▸ Input data
────

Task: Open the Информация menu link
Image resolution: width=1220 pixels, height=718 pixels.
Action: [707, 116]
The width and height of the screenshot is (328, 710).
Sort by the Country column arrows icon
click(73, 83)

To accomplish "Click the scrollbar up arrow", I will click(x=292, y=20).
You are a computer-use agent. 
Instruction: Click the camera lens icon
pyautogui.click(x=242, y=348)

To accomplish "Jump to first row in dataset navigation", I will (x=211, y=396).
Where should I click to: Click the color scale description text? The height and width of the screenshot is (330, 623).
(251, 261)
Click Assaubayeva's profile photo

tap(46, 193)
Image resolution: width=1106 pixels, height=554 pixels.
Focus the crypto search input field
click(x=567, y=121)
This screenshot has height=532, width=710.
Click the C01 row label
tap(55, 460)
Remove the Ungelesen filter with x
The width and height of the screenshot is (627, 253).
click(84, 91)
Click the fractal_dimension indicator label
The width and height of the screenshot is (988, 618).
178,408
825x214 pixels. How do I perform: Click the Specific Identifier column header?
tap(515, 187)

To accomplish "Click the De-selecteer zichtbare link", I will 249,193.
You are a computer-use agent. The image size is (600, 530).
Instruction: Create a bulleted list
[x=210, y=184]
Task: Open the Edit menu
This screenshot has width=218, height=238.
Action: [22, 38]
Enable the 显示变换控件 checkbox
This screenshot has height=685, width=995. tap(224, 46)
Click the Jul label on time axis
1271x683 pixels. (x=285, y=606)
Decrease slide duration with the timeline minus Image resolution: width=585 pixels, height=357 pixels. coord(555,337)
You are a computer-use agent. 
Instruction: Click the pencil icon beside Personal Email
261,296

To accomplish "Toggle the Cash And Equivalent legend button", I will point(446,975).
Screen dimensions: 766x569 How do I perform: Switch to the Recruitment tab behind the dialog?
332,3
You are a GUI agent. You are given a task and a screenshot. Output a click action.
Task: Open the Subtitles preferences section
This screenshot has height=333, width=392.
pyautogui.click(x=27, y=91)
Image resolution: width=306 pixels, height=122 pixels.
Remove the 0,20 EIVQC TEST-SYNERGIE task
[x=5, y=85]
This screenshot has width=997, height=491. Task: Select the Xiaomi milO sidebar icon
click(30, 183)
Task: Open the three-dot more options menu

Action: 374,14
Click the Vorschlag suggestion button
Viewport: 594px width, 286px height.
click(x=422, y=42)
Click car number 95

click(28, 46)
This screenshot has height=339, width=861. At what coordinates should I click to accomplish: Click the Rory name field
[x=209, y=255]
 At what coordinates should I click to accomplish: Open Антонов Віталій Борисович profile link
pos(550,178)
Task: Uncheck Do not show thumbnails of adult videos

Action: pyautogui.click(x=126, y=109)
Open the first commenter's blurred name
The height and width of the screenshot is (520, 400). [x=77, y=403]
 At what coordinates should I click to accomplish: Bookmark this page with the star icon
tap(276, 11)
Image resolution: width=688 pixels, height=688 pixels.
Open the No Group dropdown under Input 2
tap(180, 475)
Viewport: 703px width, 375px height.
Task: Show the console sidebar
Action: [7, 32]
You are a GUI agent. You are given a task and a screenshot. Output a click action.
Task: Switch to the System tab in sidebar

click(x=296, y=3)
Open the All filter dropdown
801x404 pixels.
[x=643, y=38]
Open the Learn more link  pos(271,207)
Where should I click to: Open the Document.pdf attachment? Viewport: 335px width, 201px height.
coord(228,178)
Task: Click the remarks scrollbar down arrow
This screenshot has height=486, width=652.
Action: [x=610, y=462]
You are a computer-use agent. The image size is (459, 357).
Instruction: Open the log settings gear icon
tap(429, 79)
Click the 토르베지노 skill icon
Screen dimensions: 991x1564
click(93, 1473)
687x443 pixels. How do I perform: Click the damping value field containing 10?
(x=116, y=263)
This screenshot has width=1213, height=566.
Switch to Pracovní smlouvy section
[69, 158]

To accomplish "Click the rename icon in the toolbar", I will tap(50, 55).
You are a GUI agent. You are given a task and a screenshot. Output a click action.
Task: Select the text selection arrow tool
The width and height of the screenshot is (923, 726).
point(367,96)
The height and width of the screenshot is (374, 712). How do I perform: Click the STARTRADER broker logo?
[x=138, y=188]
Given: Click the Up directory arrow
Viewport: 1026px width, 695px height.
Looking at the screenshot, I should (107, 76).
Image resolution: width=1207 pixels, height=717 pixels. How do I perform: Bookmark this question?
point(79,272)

────

▸ What is expected
Copy the records exactly.

▸ Answer
Task: Open the Информация menu link
Image resolution: width=1220 pixels, height=718 pixels.
Action: [707, 116]
The width and height of the screenshot is (328, 710).
Sort by the Country column arrows icon
click(73, 83)

To accomplish "Click the scrollbar up arrow", I will click(x=292, y=20).
You are a computer-use agent. 
Instruction: Click the camera lens icon
pyautogui.click(x=242, y=348)

To accomplish "Jump to first row in dataset navigation", I will (x=211, y=396).
Where should I click to: Click the color scale description text? The height and width of the screenshot is (330, 623).
(251, 261)
Click Assaubayeva's profile photo

tap(46, 193)
Image resolution: width=1106 pixels, height=554 pixels.
Focus the crypto search input field
click(x=567, y=121)
This screenshot has height=532, width=710.
Click the C01 row label
tap(55, 460)
Remove the Ungelesen filter with x
The width and height of the screenshot is (627, 253).
click(84, 91)
Click the fractal_dimension indicator label
The width and height of the screenshot is (988, 618).
178,408
825x214 pixels. How do I perform: Click the Specific Identifier column header?
tap(515, 187)

To accomplish "Click the De-selecteer zichtbare link", I will 249,193.
You are a computer-use agent. The image size is (600, 530).
Instruction: Create a bulleted list
[x=210, y=184]
Task: Open the Edit menu
This screenshot has width=218, height=238.
Action: [22, 38]
Enable the 显示变换控件 checkbox
This screenshot has height=685, width=995. tap(224, 46)
Click the Jul label on time axis
1271x683 pixels. (x=285, y=606)
Decrease slide duration with the timeline minus Image resolution: width=585 pixels, height=357 pixels. coord(555,337)
You are a computer-use agent. 
Instruction: Click the pencil icon beside Personal Email
261,296

To accomplish "Toggle the Cash And Equivalent legend button", I will point(446,975).
Screen dimensions: 766x569 How do I perform: Switch to the Recruitment tab behind the dialog?
332,3
You are a GUI agent. You are given a task and a screenshot. Output a click action.
Task: Open the Subtitles preferences section
This screenshot has height=333, width=392.
pyautogui.click(x=27, y=91)
Image resolution: width=306 pixels, height=122 pixels.
Remove the 0,20 EIVQC TEST-SYNERGIE task
[x=5, y=85]
This screenshot has width=997, height=491. Task: Select the Xiaomi milO sidebar icon
click(30, 183)
Task: Open the three-dot more options menu

Action: 374,14
Click the Vorschlag suggestion button
Viewport: 594px width, 286px height.
click(x=422, y=42)
Click car number 95

click(28, 46)
This screenshot has height=339, width=861. At what coordinates should I click to accomplish: Click the Rory name field
[x=209, y=255]
 At what coordinates should I click to accomplish: Open Антонов Віталій Борисович profile link
pos(550,178)
Task: Uncheck Do not show thumbnails of adult videos

Action: pyautogui.click(x=126, y=109)
Open the first commenter's blurred name
The height and width of the screenshot is (520, 400). [x=77, y=403]
 At what coordinates should I click to accomplish: Bookmark this page with the star icon
tap(276, 11)
Image resolution: width=688 pixels, height=688 pixels.
Open the No Group dropdown under Input 2
tap(180, 475)
Viewport: 703px width, 375px height.
Task: Show the console sidebar
Action: [7, 32]
You are a GUI agent. You are given a task and a screenshot. Output a click action.
Task: Switch to the System tab in sidebar

click(x=296, y=3)
Open the All filter dropdown
801x404 pixels.
[x=643, y=38]
Open the Learn more link  pos(271,207)
Where should I click to: Open the Document.pdf attachment? Viewport: 335px width, 201px height.
coord(228,178)
Task: Click the remarks scrollbar down arrow
This screenshot has height=486, width=652.
Action: [x=610, y=462]
You are a computer-use agent. The image size is (459, 357).
Instruction: Open the log settings gear icon
tap(429, 79)
Click the 토르베지노 skill icon
Screen dimensions: 991x1564
click(93, 1473)
687x443 pixels. How do I perform: Click the damping value field containing 10?
(x=116, y=263)
This screenshot has width=1213, height=566.
Switch to Pracovní smlouvy section
[69, 158]

To accomplish "Click the rename icon in the toolbar", I will tap(50, 55).
You are a GUI agent. You are given a task and a screenshot. Output a click action.
Task: Select the text selection arrow tool
The width and height of the screenshot is (923, 726).
point(367,96)
The height and width of the screenshot is (374, 712). How do I perform: Click the STARTRADER broker logo?
[x=138, y=188]
Given: Click the Up directory arrow
Viewport: 1026px width, 695px height.
Looking at the screenshot, I should (107, 76).
Image resolution: width=1207 pixels, height=717 pixels. How do I perform: Bookmark this question?
point(79,272)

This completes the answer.